**TEXTE SOURCE:**
━━━━━━━━━━
Puis plus loin [1] : Tout un symbole est là, qui préfigure le mariage forcé de deux contraires, la rencontre de deux peuples, deux cultures, deux civilisations. Le tumulte et le fracas des vagues océaniques, heurtant les eaux d’un fleuve qui va vers sa destinée. Sur cette Langue de Barbarie aux plages de sable fin, le soleil décline vers son lit de mer. Un jour se meurt et annonce une aube nouvelle. Je note qu’inconsciemment je viens de citer Victor Hugo et Léopold Sédar Senghor. Cela m’arrive souvent parce qu’on est aussi le fruit de ses lectures. Paul Valéry l’a écrit : «Le lion est fait de moutons assimilés»
Au lycée, comme j’étais en classe de philosophie, mon oncle, surveillant de près mes études, évoquait souvent Gaston Bachelard, pour éveiller mon attention et m’instruire sur les étapes de la formation de l’esprit scientifique. C’est ainsi que je me suis familiarisé avec le concept de la rupture épistémologique et avec la nécessaire « philosophie du non » sans laquelle le doute si fécond et si fertile n’est pas possible [2].
Léopold Sédar Senghor, lui aussi était déjà conscient de ces menaces qui éclatent aujourd’hui lorsqu’il annonçait que[3]:
« L’Europe, c’est la civilisation de la raison discursive : de l’analyse, de la mathématique, de la mécanique. Vos tentations, auxquelles vous avez parfois succombé, c’est la dichotomie et, partant, l’idéalisme et le matérialisme. Vous avez trop souvent opposé l’esprit à la matière, le science à la foi -ou à l’art- pour ne pas vous être aperçus du danger. Le danger de créer un monde de machines, sans âme, je veux dire sans chaleur humaine »
━━━━━━━━━━
**SECTION DES DONNÉES:**
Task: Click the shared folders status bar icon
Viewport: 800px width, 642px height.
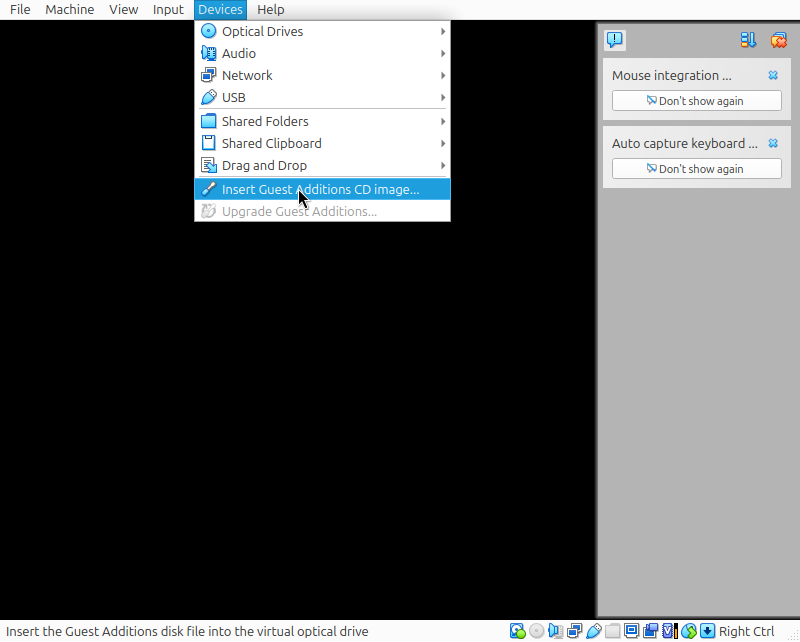Action: [613, 631]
━━━━━━━━━━
**TRAVAIL DEMANDÉ:**
**A.** Recopiez le passage du texte source qui commence à « Au lycée, comme » et se termine à « pas possible [2]. ».
**B.** Traduisez en anglais cette phrase du texte source : « Cela m’arrive souvent parce qu’on est aussi le fruit de ses lectures. »
Appuyez-vous uniquement sur le texte source.

**CORRIGÉS DÉTAILLÉS:**
**A.**
Au lycée, comme j’étais en classe de philosophie, mon oncle, surveillant de près mes études, évoquait souvent Gaston Bachelard, pour éveiller mon attention et m’instruire sur les étapes de la formation de l’esprit scientifique. C’est ainsi que je me suis familiarisé avec le concept de la rupture épistémologique et avec la nécessaire « philosophie du non » sans laquelle le doute si fécond et si fertile n’est pas possible [2].

**B.** This often happens to me because we are also the product of what we read.